The Corporate Top 1% Control Over 50% of International Trade (Pt 1/2)
Richard Kozul-Wright, who is the lead author of this year's annual Trade and Development Report (TDR) and Director of the Division on Globalization and Development Strategies at UNCTAD (United Nations Conference on Trade and Development):
We talk a lot in the report about what the Chicago economist Luigi Zingales calls this “Medici vicious circle,” of this growing interaction between increased economic power and increased political power, and the way in which that has become a self-reinforcing part of a very vicious circle. I think most people recognize that feature increasingly as part of the trend in advanced economies. In one way or another, people associate the rise of what is referred to, probably inappropriately as populist politicians, the “Brexit experience” as somehow linked to the removal of trust from the political system, which is increasingly seen as favoring a smaller and smaller part of the population.
So we know that’s the case in the advanced economies and we’re seeing that now extended into the international realm. And so, the squeezing of government revenues and the squeezing of wages is a part of that story, not only in the advanced economies, but also in the in the developing economies too. And of course, one of the responses of that is for governments and people to at least try and maintain what has become their sense of an acceptable living standard has been to borrow.
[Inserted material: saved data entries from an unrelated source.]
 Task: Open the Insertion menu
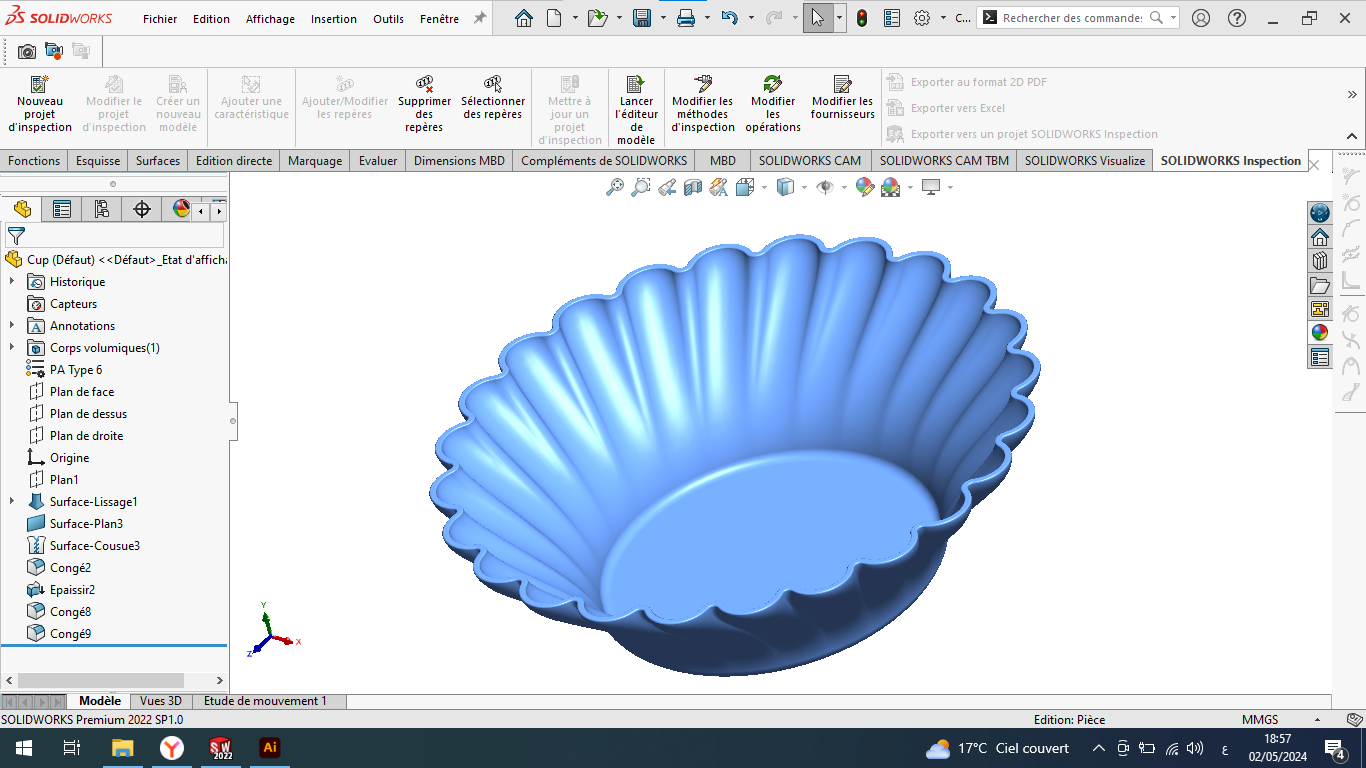[x=333, y=18]
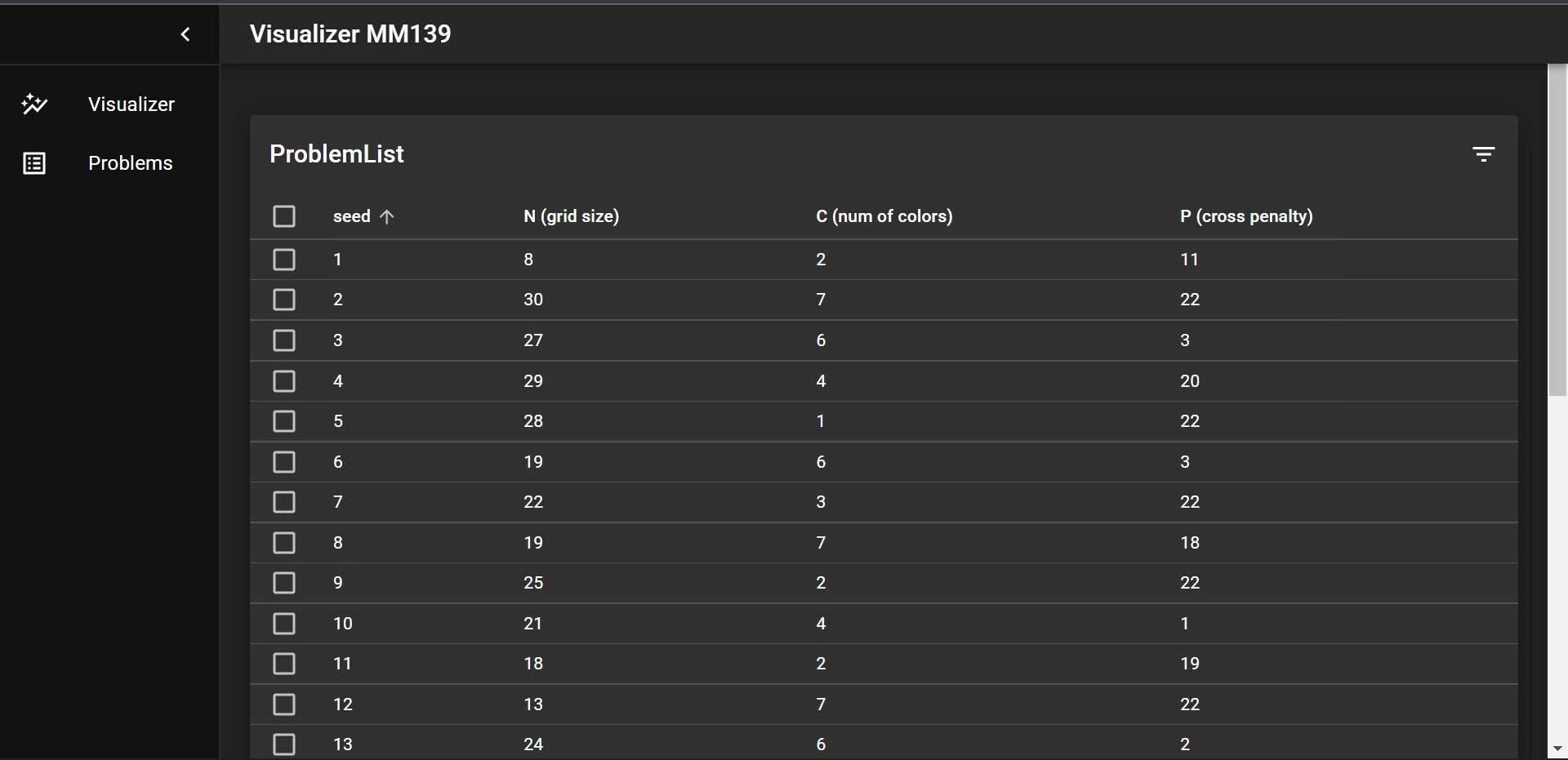Sort by C (num of colors) header
The image size is (1568, 760).
884,216
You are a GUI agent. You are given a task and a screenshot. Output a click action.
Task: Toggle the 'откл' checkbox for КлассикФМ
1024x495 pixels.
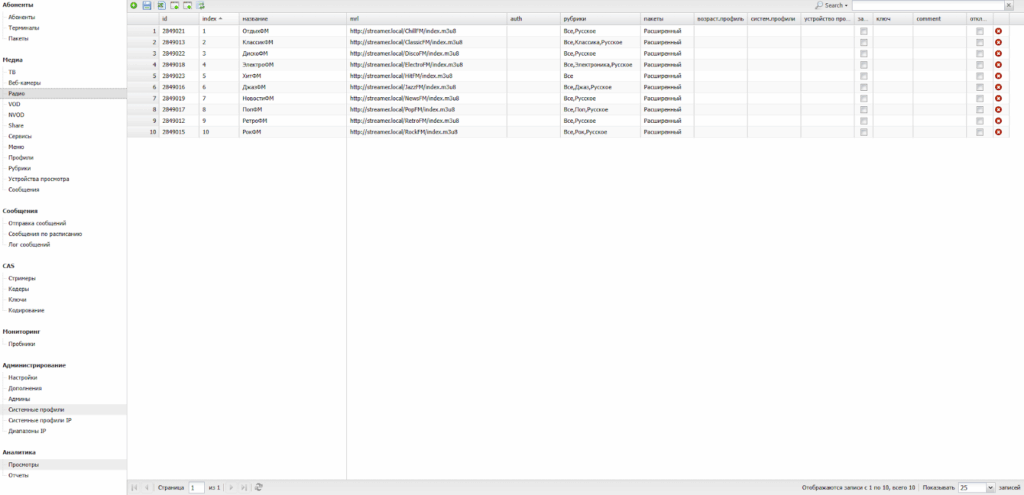pos(980,43)
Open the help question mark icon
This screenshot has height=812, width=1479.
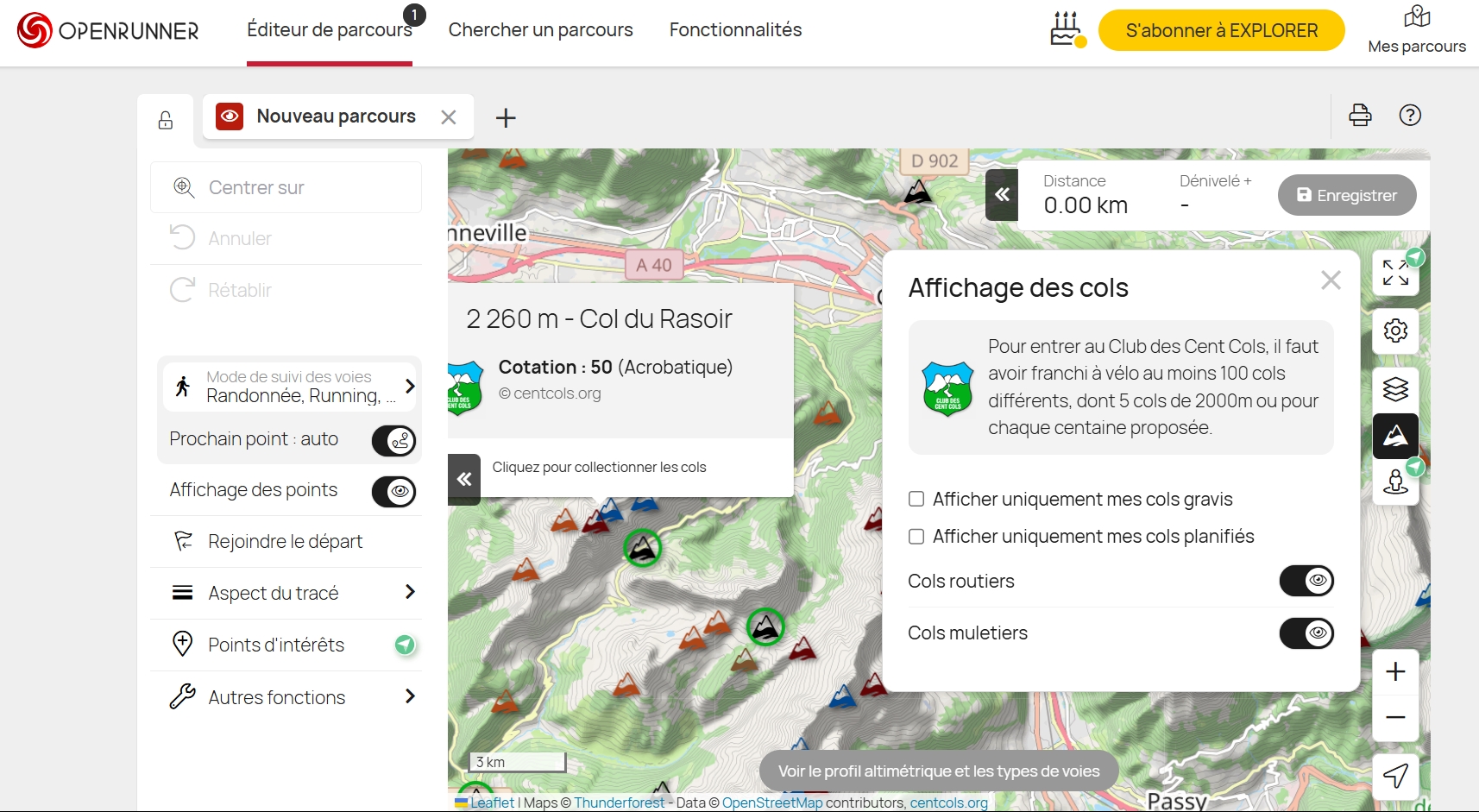1410,116
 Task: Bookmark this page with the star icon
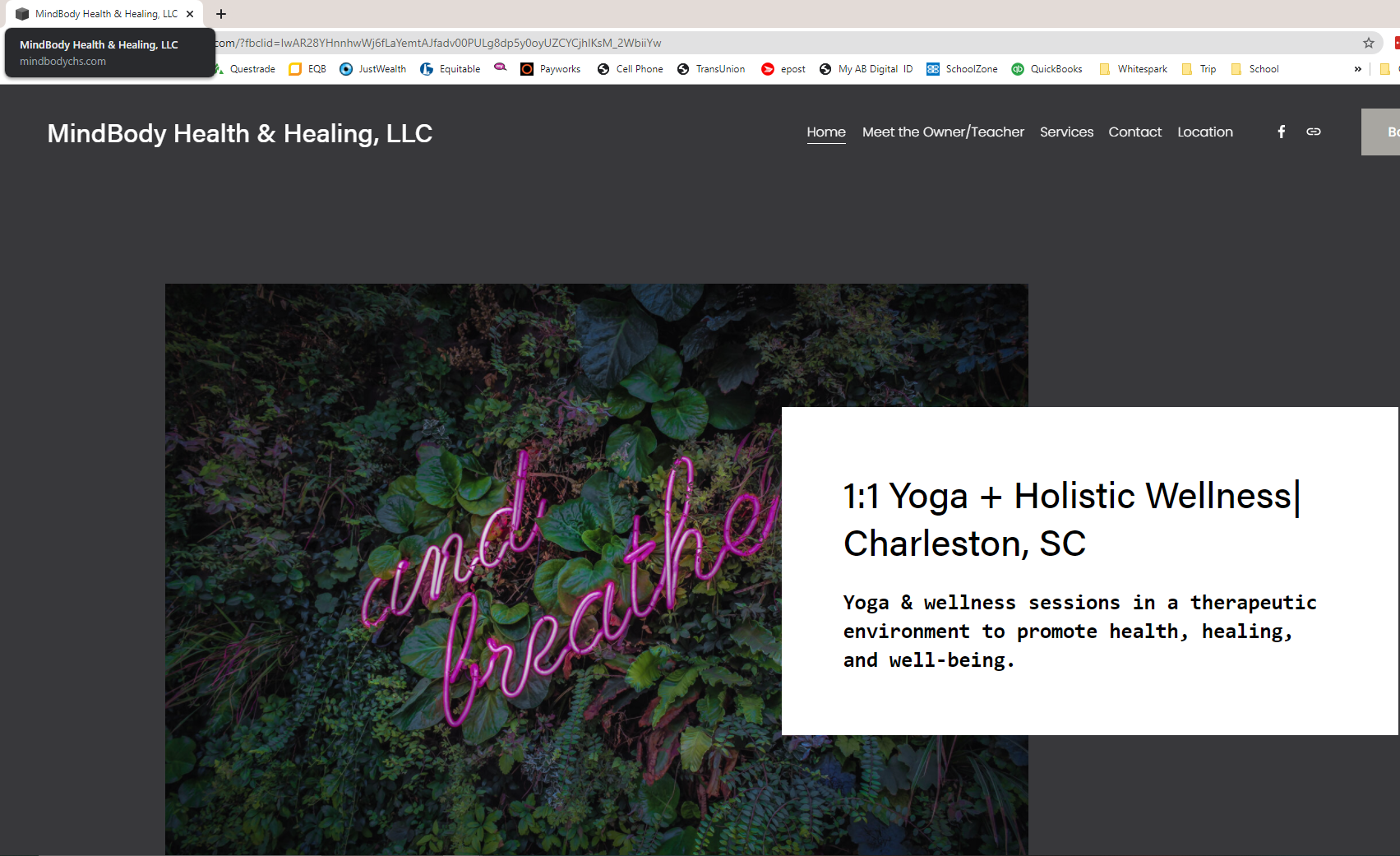point(1369,43)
And as financial markets have become more deregulated, the ability to borrow has become easier. And we know from the predatory practices of financial institutions that that has its own very significant downside risks and consequences.
And so, you get these vicious circles evolving around growing market concentration, rent-seeking behavior, increasing indebtedness, increasing inequality, which have become now, as far as our analysis is concerned, hardwired into the workings of the global economy with consequences we’re seeing not only in advanced economies but also in developing economies too. And the recent bout of financial vulnerability that has emerged in countries like Argentina and Turkey and other economies is a further reflection of that kind of vicious circle that we think is intrinsic to the workings of hyper-globalization.